I have the seeds of some other ideas in my mind, but these are entirely speculative at this point. For example, we we could use sandboxed language models, whose operation may also be subject to cryptographic guarantees of some kind, to decide on “smart boundaries” instead of relying on fixed discard horizons. In principle this could be used to provide the user with richer choices about what to retain, than “last 1 min” or “last 5 mins”, which would rely on the user having memory of how long they had been talking for. However, this means transferring some information about the content of the conversation to a visual display or helper app prior to the user’s consent, and this seems like it introduces the possibility of harm.
Conclusion
This is just a preliminary outline of a proposal, written in a few hours at Inkhaven, by someone who is not a legal or cryptographic professional.
It’s possible that there would be deep issues with getting the technical side to work, and I do not understand the cryptographic mechanism well enough yet to say with more confidence whether it will work. In any case it would be an engineering challenge that some startup or other organization would need to handle, while accepting the likelihood of a criminal legal challenge to establish the precedent of these systems as zero-harm. That such a challenge is likely in at least one jurisdiction suggests that great care should be taken to ensure the systems actually are zero-harm and function as advertised prior to this challenge, to avoid potentially quite protracted legal complications.

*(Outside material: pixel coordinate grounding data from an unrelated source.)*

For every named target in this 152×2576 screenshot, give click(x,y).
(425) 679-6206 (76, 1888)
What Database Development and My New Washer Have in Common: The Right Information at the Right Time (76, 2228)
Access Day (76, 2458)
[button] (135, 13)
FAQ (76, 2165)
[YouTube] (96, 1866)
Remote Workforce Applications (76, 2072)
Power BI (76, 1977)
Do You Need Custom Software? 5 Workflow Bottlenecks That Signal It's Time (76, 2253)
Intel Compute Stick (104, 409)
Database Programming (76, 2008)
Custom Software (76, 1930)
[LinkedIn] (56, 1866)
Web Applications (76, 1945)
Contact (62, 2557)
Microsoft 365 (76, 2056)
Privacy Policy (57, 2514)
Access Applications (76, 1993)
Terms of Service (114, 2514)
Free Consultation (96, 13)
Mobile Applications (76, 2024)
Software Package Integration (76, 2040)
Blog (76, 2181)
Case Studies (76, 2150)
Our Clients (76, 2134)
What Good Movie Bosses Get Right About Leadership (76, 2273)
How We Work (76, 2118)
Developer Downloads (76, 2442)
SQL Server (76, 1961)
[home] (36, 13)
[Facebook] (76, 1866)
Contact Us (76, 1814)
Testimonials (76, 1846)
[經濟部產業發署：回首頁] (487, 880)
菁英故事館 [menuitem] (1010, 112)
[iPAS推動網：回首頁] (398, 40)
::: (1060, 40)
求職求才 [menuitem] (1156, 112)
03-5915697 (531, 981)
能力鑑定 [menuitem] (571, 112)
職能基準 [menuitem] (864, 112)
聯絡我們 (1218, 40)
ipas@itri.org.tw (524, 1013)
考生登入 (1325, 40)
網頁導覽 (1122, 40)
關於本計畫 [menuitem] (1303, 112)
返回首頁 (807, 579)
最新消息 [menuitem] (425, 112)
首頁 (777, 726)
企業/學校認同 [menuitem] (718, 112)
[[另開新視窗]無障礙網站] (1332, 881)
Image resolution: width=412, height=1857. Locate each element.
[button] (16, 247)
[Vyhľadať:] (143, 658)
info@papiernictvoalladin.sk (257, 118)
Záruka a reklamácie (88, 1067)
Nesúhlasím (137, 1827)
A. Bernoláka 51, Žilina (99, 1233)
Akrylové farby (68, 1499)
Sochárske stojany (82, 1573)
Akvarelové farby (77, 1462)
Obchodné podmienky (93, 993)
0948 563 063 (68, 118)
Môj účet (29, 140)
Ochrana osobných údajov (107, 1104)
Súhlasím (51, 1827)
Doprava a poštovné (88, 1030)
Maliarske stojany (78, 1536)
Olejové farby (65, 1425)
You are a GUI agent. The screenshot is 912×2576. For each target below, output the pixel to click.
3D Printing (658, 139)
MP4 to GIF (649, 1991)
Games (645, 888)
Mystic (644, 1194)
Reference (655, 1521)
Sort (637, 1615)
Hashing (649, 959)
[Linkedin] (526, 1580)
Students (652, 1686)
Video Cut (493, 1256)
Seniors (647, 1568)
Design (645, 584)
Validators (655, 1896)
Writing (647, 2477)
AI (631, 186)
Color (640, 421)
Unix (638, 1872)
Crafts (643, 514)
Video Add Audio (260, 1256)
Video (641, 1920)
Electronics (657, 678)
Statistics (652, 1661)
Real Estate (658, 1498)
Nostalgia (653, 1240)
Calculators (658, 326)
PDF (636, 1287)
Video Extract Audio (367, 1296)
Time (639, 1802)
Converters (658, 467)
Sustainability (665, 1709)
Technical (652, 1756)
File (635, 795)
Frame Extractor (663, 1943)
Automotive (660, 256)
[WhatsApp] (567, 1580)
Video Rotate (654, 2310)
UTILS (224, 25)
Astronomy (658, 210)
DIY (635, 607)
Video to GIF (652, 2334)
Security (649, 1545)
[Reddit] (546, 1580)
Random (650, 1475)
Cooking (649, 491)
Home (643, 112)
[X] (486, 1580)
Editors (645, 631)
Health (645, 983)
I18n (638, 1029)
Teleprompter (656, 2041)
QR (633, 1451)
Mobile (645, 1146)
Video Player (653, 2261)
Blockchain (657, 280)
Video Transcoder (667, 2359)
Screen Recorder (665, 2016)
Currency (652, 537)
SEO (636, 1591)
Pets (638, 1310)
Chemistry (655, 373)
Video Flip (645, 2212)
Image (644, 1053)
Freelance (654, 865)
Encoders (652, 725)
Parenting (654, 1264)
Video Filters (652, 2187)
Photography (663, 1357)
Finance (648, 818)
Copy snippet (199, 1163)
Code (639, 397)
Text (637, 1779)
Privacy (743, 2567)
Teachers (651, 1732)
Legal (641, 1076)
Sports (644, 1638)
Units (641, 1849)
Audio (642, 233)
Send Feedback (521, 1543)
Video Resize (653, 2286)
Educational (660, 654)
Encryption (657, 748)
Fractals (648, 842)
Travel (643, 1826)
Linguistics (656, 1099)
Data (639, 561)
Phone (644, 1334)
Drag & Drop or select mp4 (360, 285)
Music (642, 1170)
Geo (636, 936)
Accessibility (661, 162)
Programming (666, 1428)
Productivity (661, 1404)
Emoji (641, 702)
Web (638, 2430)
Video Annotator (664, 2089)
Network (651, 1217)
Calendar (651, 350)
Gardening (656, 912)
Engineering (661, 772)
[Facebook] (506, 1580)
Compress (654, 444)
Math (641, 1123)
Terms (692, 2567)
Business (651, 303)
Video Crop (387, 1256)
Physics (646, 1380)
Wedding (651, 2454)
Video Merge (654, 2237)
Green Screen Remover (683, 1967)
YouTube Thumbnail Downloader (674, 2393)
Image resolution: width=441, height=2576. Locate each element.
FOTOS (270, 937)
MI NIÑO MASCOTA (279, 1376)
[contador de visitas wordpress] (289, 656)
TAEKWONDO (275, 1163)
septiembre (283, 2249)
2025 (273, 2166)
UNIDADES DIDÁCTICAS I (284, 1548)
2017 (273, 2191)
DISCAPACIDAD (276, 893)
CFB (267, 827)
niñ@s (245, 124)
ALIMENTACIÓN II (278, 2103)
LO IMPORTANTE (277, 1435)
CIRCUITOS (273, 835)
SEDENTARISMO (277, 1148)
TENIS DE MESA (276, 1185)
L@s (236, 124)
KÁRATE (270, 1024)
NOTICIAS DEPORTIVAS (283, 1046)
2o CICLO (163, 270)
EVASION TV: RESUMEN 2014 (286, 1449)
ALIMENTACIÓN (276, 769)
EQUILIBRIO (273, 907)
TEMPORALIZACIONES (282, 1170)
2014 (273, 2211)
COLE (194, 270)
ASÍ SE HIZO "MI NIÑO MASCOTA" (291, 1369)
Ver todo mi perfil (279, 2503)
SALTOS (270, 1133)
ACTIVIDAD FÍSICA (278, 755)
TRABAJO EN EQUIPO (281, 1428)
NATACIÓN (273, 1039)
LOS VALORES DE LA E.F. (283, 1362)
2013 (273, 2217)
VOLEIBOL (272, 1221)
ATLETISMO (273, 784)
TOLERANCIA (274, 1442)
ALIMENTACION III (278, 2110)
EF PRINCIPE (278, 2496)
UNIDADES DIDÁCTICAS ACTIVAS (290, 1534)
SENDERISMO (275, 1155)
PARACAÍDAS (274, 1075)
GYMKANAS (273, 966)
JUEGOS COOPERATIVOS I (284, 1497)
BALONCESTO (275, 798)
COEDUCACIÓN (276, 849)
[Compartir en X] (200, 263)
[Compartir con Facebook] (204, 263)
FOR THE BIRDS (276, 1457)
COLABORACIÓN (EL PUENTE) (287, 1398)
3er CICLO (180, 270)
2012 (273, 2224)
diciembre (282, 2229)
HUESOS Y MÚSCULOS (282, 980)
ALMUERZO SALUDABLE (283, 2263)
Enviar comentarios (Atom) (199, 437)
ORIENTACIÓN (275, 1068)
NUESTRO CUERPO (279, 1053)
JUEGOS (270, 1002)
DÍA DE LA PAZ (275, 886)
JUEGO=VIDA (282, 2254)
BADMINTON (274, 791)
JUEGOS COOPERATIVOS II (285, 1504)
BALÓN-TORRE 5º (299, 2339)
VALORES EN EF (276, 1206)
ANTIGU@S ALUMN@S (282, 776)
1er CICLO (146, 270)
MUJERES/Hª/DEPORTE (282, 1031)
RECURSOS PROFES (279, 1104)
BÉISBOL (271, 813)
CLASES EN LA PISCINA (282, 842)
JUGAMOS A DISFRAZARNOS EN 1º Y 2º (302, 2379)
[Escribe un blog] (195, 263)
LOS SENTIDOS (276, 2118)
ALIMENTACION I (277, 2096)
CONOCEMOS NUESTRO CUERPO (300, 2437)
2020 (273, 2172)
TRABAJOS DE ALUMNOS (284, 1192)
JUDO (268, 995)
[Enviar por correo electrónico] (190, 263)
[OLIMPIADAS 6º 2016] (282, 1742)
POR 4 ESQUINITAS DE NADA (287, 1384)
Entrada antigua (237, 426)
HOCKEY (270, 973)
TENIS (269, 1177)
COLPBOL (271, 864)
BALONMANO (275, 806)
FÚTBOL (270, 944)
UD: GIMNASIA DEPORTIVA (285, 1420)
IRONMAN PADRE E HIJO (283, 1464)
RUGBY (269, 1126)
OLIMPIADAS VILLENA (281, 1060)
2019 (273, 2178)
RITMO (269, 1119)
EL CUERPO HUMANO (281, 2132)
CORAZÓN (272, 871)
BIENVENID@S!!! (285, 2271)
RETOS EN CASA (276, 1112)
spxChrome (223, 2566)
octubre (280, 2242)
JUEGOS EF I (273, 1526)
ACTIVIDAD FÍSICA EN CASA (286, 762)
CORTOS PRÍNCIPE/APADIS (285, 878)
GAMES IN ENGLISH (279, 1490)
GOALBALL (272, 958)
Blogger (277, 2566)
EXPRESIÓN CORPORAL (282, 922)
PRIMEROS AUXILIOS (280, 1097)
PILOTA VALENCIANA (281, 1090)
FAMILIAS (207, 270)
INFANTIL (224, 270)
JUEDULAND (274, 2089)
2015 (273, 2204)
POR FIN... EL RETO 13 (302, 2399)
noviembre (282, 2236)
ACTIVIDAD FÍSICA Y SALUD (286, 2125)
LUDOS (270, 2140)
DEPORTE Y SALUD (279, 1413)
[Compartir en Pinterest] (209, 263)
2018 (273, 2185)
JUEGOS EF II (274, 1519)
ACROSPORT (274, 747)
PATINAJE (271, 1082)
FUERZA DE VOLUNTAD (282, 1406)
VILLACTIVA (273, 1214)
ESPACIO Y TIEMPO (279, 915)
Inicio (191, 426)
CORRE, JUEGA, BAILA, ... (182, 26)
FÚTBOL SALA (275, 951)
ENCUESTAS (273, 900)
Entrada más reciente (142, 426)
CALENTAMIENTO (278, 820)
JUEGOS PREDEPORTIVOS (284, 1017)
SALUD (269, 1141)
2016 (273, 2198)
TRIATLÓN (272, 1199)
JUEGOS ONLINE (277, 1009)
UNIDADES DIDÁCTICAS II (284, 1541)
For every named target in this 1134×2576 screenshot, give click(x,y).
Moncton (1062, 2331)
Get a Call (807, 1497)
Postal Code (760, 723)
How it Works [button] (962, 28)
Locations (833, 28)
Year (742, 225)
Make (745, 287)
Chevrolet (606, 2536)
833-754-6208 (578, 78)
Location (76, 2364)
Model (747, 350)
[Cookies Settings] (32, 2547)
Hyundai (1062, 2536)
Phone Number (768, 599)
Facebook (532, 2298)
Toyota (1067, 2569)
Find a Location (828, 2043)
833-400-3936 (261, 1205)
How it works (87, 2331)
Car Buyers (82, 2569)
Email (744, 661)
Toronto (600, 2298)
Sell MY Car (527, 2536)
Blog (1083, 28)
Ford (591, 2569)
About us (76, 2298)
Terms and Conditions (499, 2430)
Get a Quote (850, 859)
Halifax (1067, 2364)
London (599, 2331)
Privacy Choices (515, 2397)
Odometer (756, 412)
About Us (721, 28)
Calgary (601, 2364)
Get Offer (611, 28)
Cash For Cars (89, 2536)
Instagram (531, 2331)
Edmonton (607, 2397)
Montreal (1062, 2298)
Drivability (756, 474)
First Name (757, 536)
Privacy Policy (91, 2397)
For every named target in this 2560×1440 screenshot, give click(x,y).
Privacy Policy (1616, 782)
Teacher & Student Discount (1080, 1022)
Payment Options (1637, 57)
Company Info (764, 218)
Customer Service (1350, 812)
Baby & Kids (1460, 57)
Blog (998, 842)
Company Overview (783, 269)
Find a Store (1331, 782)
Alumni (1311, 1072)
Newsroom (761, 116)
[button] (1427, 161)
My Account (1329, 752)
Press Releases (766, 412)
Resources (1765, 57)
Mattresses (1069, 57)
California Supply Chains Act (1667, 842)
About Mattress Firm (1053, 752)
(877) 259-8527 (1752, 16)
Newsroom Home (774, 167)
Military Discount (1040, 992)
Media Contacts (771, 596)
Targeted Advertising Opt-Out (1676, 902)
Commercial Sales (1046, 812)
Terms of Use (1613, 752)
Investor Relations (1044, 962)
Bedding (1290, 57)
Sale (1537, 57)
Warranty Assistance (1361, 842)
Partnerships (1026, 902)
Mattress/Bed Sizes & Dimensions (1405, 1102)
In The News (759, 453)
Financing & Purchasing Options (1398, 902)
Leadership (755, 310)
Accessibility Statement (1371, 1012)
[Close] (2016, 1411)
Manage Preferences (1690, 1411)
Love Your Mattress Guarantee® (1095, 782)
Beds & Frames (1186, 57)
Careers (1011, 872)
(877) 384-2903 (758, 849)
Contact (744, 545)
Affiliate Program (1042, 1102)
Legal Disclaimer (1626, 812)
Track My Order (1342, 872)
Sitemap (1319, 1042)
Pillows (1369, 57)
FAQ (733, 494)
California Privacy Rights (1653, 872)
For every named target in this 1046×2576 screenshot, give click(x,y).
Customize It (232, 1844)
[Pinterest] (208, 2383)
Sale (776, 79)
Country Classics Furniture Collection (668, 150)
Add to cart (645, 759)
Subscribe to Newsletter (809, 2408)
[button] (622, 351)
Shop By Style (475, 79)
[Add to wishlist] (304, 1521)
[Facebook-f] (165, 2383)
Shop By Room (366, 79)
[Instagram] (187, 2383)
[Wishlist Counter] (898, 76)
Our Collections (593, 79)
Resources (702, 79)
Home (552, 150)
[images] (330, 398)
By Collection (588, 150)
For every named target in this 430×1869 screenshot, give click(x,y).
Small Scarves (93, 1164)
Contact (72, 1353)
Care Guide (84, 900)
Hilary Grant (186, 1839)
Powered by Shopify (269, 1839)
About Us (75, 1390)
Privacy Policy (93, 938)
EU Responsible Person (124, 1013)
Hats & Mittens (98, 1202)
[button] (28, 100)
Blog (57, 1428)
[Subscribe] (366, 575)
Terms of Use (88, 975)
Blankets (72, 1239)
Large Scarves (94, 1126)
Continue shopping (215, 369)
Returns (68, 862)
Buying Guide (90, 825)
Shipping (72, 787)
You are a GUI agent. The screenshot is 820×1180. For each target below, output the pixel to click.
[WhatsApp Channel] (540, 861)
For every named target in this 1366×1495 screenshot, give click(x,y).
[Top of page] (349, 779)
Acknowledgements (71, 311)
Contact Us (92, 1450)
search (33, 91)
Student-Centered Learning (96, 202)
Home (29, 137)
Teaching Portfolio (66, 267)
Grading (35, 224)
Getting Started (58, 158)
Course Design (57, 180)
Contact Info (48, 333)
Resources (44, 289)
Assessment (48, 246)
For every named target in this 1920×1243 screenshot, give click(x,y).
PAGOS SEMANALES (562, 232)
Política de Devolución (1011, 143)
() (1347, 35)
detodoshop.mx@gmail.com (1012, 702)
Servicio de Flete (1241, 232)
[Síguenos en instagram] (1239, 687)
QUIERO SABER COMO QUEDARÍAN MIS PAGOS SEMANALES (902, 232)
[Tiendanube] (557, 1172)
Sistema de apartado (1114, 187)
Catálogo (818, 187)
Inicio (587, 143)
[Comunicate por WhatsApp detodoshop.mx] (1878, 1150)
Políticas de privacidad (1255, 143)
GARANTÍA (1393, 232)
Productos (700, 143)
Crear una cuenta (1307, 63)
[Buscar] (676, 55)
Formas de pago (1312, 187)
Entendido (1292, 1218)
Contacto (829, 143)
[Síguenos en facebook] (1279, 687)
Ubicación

Subvocal recording devices, or something like them, could totally obviate the need for prior consent / SCRBs in common circumstances. Some such devices are in active development, and are interesting in that they might genuinely capture only my voice and nobody else’s. This might satisfy California’s statute by design, assuming we have a clear answer to the question of whether the device records any signal from parties other than the wearer. And they also do not necessarily time-lock the retention decision to the moment of emotional closure, with filtering coming at no extra cost, nor do they necessarily encrypt anything or provide any sort of other guarantees. So even if we adopt these devices, we may still want to adopt some SCRB-like framework for better security and hygiene.
I remain optimistic that I might live to see SCRB-like systems make our writing lives more about ideas and words, and less about distracting chores.
I get that this analogy is imperfect, and that “making steering automatic” might make someone think I mean to “make writing automatic” in general. But no, that’s not quite what I mean. I know that writing is a more complex task than driving, and that what we want is to marginalize chores and distractors, not eliminate the human from the loop entirely.
This also allows for a type of feedback that I might otherwise not have gotten. Just because I was pleased with my words with a few seconds of hindsight, does not mean I will remain so enamoured. When I revisit my words, I can see exactly what I said, and perhaps a quick rating of how I felt about it. With practice, seeing this information might help me to be more calibrated on the short-hindsight horizon, about whether I should be pleased with what I’ve just said. But I’m not sure about this point.
Conveniently pronounced “scrub”.
Podcasts are perhaps worth addressing, but they serve a somewhat different purpose and are even more intentional than a simple audio recording of a conversation.